O argumento da trupe é que não se pode correr o risco de alimentar a inflação. Dizem que se os juros baixassem, as pessoas comprariam mais comida, pagariam as prestações atrasadas, trocariam de carro, etc., etc., até que, por fim, os comerciantes e industriais brasileiros iriam se aproveitar do clima de euforia e passariam a remarcar os seus preços, reacendendo o pavio da inflação.

Que grande cinismo! Basta lembrar que a inflação estimada para este ano (próxima dos 8%) foi provocada, em grande medida, pela forte elevação dos chamados preços administrados (gasolina, energia, pedágio, telefone), i.e., preços controlados pela caneta de FHC. Noutros tempos, em que o interesse público prevalecia sobre o privado, o governo poderia talvez ter mantido o preço das tarifas, preservando o poder de compra da população. Entretanto, como para um bom tucano "realismo tarifário" é questão de honra, preferiram se defender da inflação com o jurão, que, entre outras coisas, dá um lucro danado aos bancos que financiaram a eleição do Presidente. Resultado, além de espanar ainda mais a economia, o aumento de 4 pontos percentuais na taxa de juros básicos em 2001 fez crescer em mais 20 bilhões de reais a dívida do setor público brasileiro.

E o pior é que estes aparentados do Coisa Ruim vão acabar colocando o "case" brasileiro nos manuais de economia. No mundo da teoria econômica, muito já se discutiu o limite inferior das taxas de juros - o ponto a partir do qual novas quedas dos juros seriam inócuas na indução do investimento produtivo. Entretanto, até outro dia, era considerado pouco relevante o debate sobre os limites superiores das taxas de juros, visto que não se conhecia o Ministro ..., digo, visto que não se vislumbrava ortodoxia econômica tão apegada à polêmica relação entre taxas de juros e inflação.
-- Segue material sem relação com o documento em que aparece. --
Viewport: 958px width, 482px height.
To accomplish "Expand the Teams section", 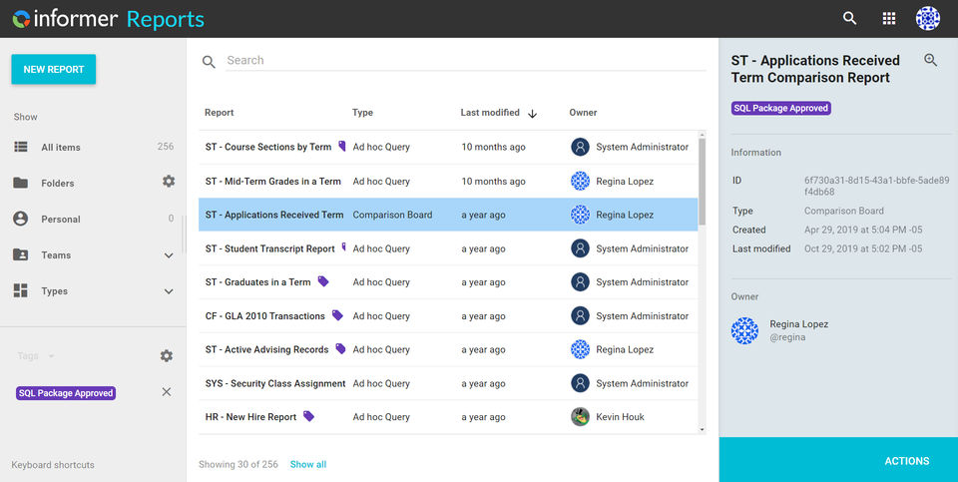I will pos(168,255).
Ora, se a taxa de juros é o prêmio pago aos endinheirados para que abram mão de seu capital por um período de tempo, é razoável supor que a partir de um certo patamar, grande parte dos capitalistas já tenham optado por emprestar seus tostões, tornando ocioso que se eleve o prêmio ad infinitum. Afinal, quem poderá dizer com segurança que uma taxa de juros de, digamos, 12 % não inibiria o investimento produtivo de modo semelhante à atual taxa de 19% ao ano? Uma vez estancada a hiperinflação, não há porque imaginar que um país não possa baixar seus juros a níveis civilizados, quanto mais um país como o nosso, com um desemprego superior a 15%, uma indústria estagnada há mais de 8 meses e um PIB que, em 2001, não deverá sequer ultrapassar a taxa de crescimento populacional.

Francamente, nem mesmo as artimanhas luciféricas de uma teoria econômica desprovida de alma parecem dar conta da obsessão tucana em manter o freio de mão puxado de uma economia que há anos roda na banguela.
Mas se não for coisa do coiso, será o que então que essa gente tanto quer?